• **Task to complete**: Could you copy out, word for word, the part of the records below that opens with the line containing "Identify the location of x-tick-label: 0.04." and closes with the line containing "The height and width of the screenshot is (900, 1600).", including both of those lines?

• **Raw data**:
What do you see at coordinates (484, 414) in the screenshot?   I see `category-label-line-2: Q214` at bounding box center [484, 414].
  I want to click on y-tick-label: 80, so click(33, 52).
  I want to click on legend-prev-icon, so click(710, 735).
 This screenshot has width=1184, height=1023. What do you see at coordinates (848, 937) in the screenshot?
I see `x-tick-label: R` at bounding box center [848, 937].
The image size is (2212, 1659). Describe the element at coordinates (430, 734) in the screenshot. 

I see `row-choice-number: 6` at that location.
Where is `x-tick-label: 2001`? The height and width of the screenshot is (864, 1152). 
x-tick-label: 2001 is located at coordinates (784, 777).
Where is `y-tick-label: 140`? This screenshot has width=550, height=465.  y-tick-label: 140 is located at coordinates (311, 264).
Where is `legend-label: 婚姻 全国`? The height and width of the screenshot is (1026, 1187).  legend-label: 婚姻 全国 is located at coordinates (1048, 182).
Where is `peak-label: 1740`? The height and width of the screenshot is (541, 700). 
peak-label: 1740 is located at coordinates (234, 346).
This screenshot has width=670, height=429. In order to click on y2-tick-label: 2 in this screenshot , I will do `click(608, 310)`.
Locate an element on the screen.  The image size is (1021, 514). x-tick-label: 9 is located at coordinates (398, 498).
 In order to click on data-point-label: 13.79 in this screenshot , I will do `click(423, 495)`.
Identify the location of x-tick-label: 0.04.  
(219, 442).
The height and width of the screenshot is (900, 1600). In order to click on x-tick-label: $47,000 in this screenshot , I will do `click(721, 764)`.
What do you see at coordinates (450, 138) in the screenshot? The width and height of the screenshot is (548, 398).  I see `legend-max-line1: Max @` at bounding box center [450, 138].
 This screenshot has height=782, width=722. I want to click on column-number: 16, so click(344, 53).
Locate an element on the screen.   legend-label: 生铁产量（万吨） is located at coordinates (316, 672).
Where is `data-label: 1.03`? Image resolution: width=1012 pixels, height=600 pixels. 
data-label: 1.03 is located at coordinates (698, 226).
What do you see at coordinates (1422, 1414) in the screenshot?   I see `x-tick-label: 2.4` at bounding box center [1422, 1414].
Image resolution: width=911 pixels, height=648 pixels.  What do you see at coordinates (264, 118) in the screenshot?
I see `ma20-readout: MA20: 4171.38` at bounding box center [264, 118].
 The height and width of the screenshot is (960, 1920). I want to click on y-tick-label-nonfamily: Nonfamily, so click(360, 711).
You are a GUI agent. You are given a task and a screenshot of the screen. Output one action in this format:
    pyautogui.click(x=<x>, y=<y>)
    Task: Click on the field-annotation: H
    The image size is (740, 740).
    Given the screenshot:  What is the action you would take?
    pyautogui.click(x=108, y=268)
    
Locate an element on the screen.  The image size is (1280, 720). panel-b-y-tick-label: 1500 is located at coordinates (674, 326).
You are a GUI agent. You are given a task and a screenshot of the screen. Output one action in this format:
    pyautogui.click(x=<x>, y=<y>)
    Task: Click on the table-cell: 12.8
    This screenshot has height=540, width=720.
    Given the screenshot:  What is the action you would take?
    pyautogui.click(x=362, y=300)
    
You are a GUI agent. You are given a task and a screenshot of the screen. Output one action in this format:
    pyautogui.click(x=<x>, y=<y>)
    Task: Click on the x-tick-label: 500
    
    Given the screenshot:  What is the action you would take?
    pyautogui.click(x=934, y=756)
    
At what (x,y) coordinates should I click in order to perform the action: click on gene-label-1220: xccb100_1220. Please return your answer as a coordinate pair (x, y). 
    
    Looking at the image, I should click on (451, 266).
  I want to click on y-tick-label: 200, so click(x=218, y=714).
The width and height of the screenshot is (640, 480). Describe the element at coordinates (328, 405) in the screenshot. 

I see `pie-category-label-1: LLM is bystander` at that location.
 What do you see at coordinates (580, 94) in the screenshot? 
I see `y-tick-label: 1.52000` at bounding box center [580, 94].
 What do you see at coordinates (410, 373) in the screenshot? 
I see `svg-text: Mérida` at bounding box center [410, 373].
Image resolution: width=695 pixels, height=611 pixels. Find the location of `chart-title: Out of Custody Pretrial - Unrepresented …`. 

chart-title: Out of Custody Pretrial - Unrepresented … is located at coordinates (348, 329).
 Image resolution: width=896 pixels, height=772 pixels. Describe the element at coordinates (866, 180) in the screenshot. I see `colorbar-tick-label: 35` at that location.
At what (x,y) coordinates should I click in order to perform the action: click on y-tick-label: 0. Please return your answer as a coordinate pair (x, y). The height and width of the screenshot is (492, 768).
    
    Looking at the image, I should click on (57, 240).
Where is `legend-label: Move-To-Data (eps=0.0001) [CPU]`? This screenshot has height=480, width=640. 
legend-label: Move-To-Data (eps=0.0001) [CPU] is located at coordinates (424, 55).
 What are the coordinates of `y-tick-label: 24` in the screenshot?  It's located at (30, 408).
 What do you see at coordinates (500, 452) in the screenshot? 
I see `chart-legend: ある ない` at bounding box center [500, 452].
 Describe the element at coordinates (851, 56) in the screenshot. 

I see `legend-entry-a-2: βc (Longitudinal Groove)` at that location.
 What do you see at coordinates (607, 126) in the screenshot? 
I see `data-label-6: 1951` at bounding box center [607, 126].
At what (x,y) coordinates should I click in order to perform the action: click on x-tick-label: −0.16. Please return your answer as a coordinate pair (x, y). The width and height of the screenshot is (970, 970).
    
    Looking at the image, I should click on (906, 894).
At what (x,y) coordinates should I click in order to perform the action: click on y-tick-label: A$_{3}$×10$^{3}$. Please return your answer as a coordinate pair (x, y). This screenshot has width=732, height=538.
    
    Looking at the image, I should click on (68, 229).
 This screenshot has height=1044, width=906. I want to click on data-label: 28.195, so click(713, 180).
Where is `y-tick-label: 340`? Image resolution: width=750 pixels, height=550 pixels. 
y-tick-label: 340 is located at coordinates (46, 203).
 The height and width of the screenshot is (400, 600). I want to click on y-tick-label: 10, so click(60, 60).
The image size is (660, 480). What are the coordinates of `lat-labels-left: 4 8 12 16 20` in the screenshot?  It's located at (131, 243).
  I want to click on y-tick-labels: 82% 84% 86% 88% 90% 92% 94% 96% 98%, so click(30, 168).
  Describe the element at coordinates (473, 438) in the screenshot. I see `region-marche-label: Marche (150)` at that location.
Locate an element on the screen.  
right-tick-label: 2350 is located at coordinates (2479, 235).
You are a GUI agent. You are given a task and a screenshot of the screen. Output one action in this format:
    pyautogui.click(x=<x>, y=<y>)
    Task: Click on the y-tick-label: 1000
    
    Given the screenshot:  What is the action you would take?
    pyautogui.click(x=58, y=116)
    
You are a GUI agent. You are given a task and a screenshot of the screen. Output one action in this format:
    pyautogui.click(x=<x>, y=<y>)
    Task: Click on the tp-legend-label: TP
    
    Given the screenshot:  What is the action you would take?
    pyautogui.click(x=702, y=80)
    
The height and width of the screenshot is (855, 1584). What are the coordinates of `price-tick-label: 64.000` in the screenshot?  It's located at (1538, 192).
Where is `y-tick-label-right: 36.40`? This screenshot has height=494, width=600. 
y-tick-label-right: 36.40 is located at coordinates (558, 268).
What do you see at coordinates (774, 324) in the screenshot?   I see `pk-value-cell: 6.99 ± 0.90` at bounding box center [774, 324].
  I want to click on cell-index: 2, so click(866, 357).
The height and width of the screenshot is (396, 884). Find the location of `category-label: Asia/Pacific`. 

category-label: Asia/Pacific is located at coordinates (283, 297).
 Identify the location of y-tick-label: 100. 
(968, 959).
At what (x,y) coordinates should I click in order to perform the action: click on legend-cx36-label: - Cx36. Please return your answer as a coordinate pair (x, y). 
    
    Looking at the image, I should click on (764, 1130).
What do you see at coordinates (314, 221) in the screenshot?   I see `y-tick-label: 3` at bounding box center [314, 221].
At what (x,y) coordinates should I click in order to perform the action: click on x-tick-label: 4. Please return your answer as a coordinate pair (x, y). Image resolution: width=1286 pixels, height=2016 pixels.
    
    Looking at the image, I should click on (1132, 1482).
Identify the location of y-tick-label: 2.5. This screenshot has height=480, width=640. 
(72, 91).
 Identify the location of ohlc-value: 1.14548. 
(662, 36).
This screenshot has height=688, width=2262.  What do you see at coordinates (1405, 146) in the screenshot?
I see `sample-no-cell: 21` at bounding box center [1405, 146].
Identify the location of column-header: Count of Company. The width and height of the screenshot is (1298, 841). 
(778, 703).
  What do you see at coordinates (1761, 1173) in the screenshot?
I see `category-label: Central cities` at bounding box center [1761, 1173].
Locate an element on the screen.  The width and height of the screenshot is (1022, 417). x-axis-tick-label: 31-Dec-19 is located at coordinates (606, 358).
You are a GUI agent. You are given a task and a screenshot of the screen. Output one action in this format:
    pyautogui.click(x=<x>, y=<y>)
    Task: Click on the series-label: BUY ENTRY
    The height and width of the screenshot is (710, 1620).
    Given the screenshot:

• **Solution for this problem**:
Identify the location of x-tick-label: 0.04.  
(219, 442).
The height and width of the screenshot is (900, 1600). In order to click on x-tick-label: $47,000 in this screenshot , I will do `click(721, 764)`.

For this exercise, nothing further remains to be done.